Interface element records
- - -
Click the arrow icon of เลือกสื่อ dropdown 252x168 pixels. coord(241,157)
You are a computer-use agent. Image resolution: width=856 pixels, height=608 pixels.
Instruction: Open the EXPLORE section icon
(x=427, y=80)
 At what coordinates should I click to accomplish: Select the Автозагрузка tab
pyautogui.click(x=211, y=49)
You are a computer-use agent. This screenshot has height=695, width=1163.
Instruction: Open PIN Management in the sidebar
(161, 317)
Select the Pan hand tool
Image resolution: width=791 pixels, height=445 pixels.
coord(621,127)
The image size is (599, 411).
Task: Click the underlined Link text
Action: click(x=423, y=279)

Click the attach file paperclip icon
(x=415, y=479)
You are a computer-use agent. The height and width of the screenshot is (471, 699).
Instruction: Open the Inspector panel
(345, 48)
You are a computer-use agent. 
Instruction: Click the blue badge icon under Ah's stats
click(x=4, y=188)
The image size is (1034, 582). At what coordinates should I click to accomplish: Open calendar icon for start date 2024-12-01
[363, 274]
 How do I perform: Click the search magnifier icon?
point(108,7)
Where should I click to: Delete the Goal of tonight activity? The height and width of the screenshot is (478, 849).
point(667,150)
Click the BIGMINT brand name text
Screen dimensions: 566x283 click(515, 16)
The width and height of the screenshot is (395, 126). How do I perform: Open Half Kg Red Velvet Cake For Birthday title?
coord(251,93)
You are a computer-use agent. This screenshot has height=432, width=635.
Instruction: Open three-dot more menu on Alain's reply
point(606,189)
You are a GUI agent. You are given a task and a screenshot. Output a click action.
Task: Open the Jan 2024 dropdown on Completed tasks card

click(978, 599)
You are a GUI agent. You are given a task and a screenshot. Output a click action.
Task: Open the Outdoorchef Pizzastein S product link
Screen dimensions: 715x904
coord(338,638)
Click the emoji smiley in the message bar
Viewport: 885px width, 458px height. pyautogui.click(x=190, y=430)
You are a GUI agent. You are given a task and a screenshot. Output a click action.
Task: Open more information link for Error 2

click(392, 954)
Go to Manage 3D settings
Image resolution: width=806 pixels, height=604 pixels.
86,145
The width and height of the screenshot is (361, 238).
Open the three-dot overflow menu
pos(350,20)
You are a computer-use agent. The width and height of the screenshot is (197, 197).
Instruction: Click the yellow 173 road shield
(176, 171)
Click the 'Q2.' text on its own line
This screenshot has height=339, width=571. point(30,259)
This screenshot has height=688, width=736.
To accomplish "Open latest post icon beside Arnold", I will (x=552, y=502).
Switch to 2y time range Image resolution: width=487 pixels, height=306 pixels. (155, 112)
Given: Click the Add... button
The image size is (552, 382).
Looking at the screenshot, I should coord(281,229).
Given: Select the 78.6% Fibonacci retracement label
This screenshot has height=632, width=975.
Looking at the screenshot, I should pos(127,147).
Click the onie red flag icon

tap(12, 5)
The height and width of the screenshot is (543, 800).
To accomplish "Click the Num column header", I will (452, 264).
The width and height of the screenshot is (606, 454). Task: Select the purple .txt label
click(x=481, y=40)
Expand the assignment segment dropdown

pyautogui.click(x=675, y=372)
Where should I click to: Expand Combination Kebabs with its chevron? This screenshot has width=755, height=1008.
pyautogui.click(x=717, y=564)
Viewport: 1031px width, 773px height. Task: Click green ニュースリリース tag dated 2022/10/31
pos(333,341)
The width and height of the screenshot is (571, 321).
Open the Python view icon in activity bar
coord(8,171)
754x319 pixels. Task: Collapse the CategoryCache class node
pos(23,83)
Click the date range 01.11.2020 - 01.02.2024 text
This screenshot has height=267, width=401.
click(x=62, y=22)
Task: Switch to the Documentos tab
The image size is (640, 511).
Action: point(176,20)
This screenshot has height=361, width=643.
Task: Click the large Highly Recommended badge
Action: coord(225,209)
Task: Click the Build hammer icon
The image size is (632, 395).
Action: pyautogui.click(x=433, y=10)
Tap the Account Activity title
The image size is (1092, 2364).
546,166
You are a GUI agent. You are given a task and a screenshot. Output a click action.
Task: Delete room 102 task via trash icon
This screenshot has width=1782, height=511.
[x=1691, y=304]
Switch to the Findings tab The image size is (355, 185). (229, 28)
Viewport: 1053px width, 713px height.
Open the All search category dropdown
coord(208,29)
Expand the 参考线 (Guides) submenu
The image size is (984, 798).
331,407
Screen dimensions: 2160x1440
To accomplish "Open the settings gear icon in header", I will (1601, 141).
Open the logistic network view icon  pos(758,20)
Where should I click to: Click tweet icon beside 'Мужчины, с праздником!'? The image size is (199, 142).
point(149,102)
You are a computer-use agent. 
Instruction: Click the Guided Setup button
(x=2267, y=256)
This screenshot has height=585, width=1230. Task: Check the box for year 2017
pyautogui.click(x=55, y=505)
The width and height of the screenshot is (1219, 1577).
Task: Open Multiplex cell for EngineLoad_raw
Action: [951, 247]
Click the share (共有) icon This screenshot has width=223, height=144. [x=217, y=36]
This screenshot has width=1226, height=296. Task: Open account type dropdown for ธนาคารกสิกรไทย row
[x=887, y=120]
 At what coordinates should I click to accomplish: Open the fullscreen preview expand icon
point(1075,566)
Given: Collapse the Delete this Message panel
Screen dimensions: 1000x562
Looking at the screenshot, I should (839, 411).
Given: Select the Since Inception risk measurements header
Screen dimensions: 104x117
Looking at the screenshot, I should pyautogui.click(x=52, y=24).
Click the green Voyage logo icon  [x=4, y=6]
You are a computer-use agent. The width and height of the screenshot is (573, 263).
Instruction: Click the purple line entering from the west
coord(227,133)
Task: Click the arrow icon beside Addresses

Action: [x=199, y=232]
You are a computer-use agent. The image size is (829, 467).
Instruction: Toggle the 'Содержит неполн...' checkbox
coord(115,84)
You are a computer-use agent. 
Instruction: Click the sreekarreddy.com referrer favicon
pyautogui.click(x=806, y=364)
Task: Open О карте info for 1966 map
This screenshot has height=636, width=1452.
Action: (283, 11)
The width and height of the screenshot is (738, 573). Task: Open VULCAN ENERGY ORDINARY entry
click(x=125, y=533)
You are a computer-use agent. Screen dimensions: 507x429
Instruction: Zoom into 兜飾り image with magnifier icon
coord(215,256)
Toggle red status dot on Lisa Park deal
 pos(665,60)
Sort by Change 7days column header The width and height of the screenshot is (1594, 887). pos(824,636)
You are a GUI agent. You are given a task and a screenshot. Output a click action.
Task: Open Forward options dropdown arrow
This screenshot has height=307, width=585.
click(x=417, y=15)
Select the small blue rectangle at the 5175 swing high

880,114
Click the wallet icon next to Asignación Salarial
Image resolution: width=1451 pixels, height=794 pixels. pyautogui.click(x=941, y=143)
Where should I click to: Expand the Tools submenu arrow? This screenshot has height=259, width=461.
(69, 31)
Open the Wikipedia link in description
- - -
Exercise directions:
Recast every line of the rows above as a Markdown table with two columns, Number and Text, giving each line its own number and leaving out blank lines.

Complete response:
| Number | Text |
|---|---|
| 1 | Click the arrow icon of เลือกสื่อ dropdown 252x168 pixels. coord(241,157) |
| 2 | You are a computer-use agent. Image resolution: width=856 pixels, height=608 pixels. |
| 3 | Instruction: Open the EXPLORE section icon |
| 4 | (x=427, y=80) |
| 5 |  At what coordinates should I click to accomplish: Select the Автозагрузка tab |
| 6 | pyautogui.click(x=211, y=49) |
| 7 | You are a computer-use agent. This screenshot has height=695, width=1163. |
| 8 | Instruction: Open PIN Management in the sidebar |
| 9 | (161, 317) |
| 10 | Select the Pan hand tool |
| 11 | Image resolution: width=791 pixels, height=445 pixels. |
| 12 | coord(621,127) |
| 13 | The image size is (599, 411). |
| 14 | Task: Click the underlined Link text |
| 15 | Action: click(x=423, y=279) |
| 16 | Click the attach file paperclip icon |
| 17 | (x=415, y=479) |
| 18 | You are a computer-use agent. The height and width of the screenshot is (471, 699). |
| 19 | Instruction: Open the Inspector panel |
| 20 | (345, 48) |
| 21 | You are a computer-use agent.  |
| 22 | Instruction: Click the blue badge icon under Ah's stats |
| 23 | click(x=4, y=188) |
| 24 | The image size is (1034, 582). At what coordinates should I click to accomplish: Open calendar icon for start date 2024-12-01 |
| 25 | [363, 274] |
| 26 |  How do I perform: Click the search magnifier icon? |
| 27 | point(108,7) |
| 28 | Where should I click to: Delete the Goal of tonight activity? The height and width of the screenshot is (478, 849). |
| 29 | point(667,150) |
| 30 | Click the BIGMINT brand name text |
| 31 | Screen dimensions: 566x283 click(515, 16) |
| 32 | The width and height of the screenshot is (395, 126). How do I perform: Open Half Kg Red Velvet Cake For Birthday title? |
| 33 | coord(251,93) |
| 34 | You are a computer-use agent. This screenshot has height=432, width=635. |
| 35 | Instruction: Open three-dot more menu on Alain's reply |
| 36 | point(606,189) |
| 37 | You are a GUI agent. You are given a task and a screenshot. Output a click action. |
| 38 | Task: Open the Jan 2024 dropdown on Completed tasks card |
| 39 | click(978, 599) |
| 40 | You are a GUI agent. You are given a task and a screenshot. Output a click action. |
| 41 | Task: Open the Outdoorchef Pizzastein S product link |
| 42 | Screen dimensions: 715x904 |
| 43 | coord(338,638) |
| 44 | Click the emoji smiley in the message bar |
| 45 | Viewport: 885px width, 458px height. pyautogui.click(x=190, y=430) |
| 46 | You are a GUI agent. You are given a task and a screenshot. Output a click action. |
| 47 | Task: Open more information link for Error 2 |
| 48 | click(392, 954) |
| 49 | Go to Manage 3D settings |
| 50 | Image resolution: width=806 pixels, height=604 pixels. |
| 51 | 86,145 |
| 52 | The width and height of the screenshot is (361, 238). |
| 53 | Open the three-dot overflow menu |
| 54 | pos(350,20) |
| 55 | You are a computer-use agent. The width and height of the screenshot is (197, 197). |
| 56 | Instruction: Click the yellow 173 road shield |
| 57 | (176, 171) |
| 58 | Click the 'Q2.' text on its own line |
| 59 | This screenshot has height=339, width=571. point(30,259) |
| 60 | This screenshot has height=688, width=736. |
| 61 | To accomplish "Open latest post icon beside Arnold", I will (x=552, y=502). |
| 62 | Switch to 2y time range Image resolution: width=487 pixels, height=306 pixels. (155, 112) |
| 63 | Given: Click the Add... button |
| 64 | The image size is (552, 382). |
| 65 | Looking at the screenshot, I should coord(281,229). |
| 66 | Given: Select the 78.6% Fibonacci retracement label |
| 67 | This screenshot has height=632, width=975. |
| 68 | Looking at the screenshot, I should pos(127,147). |
| 69 | Click the onie red flag icon |
| 70 | tap(12, 5) |
| 71 | The height and width of the screenshot is (543, 800). |
| 72 | To accomplish "Click the Num column header", I will (452, 264). |
| 73 | The width and height of the screenshot is (606, 454). Task: Select the purple .txt label |
| 74 | click(x=481, y=40) |
| 75 | Expand the assignment segment dropdown |
| 76 | pyautogui.click(x=675, y=372) |
| 77 | Where should I click to: Expand Combination Kebabs with its chevron? This screenshot has width=755, height=1008. |
| 78 | pyautogui.click(x=717, y=564) |
| 79 | Viewport: 1031px width, 773px height. Task: Click green ニュースリリース tag dated 2022/10/31 |
| 80 | pos(333,341) |
| 81 | The width and height of the screenshot is (571, 321). |
| 82 | Open the Python view icon in activity bar |
| 83 | coord(8,171) |
| 84 | 754x319 pixels. Task: Collapse the CategoryCache class node |
| 85 | pos(23,83) |
| 86 | Click the date range 01.11.2020 - 01.02.2024 text |
| 87 | This screenshot has height=267, width=401. |
| 88 | click(x=62, y=22) |
| 89 | Task: Switch to the Documentos tab |
| 90 | The image size is (640, 511). |
| 91 | Action: point(176,20) |
| 92 | This screenshot has height=361, width=643. |
| 93 | Task: Click the large Highly Recommended badge |
| 94 | Action: coord(225,209) |
| 95 | Task: Click the Build hammer icon |
| 96 | The image size is (632, 395). |
| 97 | Action: pyautogui.click(x=433, y=10) |
| 98 | Tap the Account Activity title |
| 99 | The image size is (1092, 2364). |
| 100 | 546,166 |
| 101 | You are a GUI agent. You are given a task and a screenshot. Output a click action. |
| 102 | Task: Delete room 102 task via trash icon |
| 103 | This screenshot has width=1782, height=511. |
| 104 | [x=1691, y=304] |
| 105 | Switch to the Findings tab The image size is (355, 185). (229, 28) |
| 106 | Viewport: 1053px width, 713px height. |
| 107 | Open the All search category dropdown |
| 108 | coord(208,29) |
| 109 | Expand the 参考线 (Guides) submenu |
| 110 | The image size is (984, 798). |
| 111 | 331,407 |
| 112 | Screen dimensions: 2160x1440 |
| 113 | To accomplish "Open the settings gear icon in header", I will (1601, 141). |
| 114 | Open the logistic network view icon  pos(758,20) |
| 115 | Where should I click to: Click tweet icon beside 'Мужчины, с праздником!'? The image size is (199, 142). |
| 116 | point(149,102) |
| 117 | You are a computer-use agent.  |
| 118 | Instruction: Click the Guided Setup button |
| 119 | (x=2267, y=256) |
| 120 | This screenshot has height=585, width=1230. Task: Check the box for year 2017 |
| 121 | pyautogui.click(x=55, y=505) |
| 122 | The width and height of the screenshot is (1219, 1577). |
| 123 | Task: Open Multiplex cell for EngineLoad_raw |
| 124 | Action: [951, 247] |
| 125 | Click the share (共有) icon This screenshot has width=223, height=144. [x=217, y=36] |
| 126 | This screenshot has width=1226, height=296. Task: Open account type dropdown for ธนาคารกสิกรไทย row |
| 127 | [x=887, y=120] |
| 128 |  At what coordinates should I click to accomplish: Open the fullscreen preview expand icon |
| 129 | point(1075,566) |
| 130 | Given: Collapse the Delete this Message panel |
| 131 | Screen dimensions: 1000x562 |
| 132 | Looking at the screenshot, I should (839, 411). |
| 133 | Given: Select the Since Inception risk measurements header |
| 134 | Screen dimensions: 104x117 |
| 135 | Looking at the screenshot, I should pyautogui.click(x=52, y=24). |
| 136 | Click the green Voyage logo icon  [x=4, y=6] |
| 137 | You are a computer-use agent. The width and height of the screenshot is (573, 263). |
| 138 | Instruction: Click the purple line entering from the west |
| 139 | coord(227,133) |
| 140 | Task: Click the arrow icon beside Addresses |
| 141 | Action: [x=199, y=232] |
| 142 | You are a computer-use agent. The image size is (829, 467). |
| 143 | Instruction: Toggle the 'Содержит неполн...' checkbox |
| 144 | coord(115,84) |
| 145 | You are a computer-use agent.  |
| 146 | Instruction: Click the sreekarreddy.com referrer favicon |
| 147 | pyautogui.click(x=806, y=364) |
| 148 | Task: Open О карте info for 1966 map |
| 149 | This screenshot has height=636, width=1452. |
| 150 | Action: (283, 11) |
| 151 | The width and height of the screenshot is (738, 573). Task: Open VULCAN ENERGY ORDINARY entry |
| 152 | click(x=125, y=533) |
| 153 | You are a computer-use agent. Screen dimensions: 507x429 |
| 154 | Instruction: Zoom into 兜飾り image with magnifier icon |
| 155 | coord(215,256) |
| 156 | Toggle red status dot on Lisa Park deal |
| 157 |  pos(665,60) |
| 158 | Sort by Change 7days column header The width and height of the screenshot is (1594, 887). pos(824,636) |
| 159 | You are a GUI agent. You are given a task and a screenshot. Output a click action. |
| 160 | Task: Open Forward options dropdown arrow |
| 161 | This screenshot has height=307, width=585. |
| 162 | click(x=417, y=15) |
| 163 | Select the small blue rectangle at the 5175 swing high |
| 164 | 880,114 |
| 165 | Click the wallet icon next to Asignación Salarial |
| 166 | Image resolution: width=1451 pixels, height=794 pixels. pyautogui.click(x=941, y=143) |
| 167 | Where should I click to: Expand the Tools submenu arrow? This screenshot has height=259, width=461. |
| 168 | (69, 31) |
| 169 | Open the Wikipedia link in description |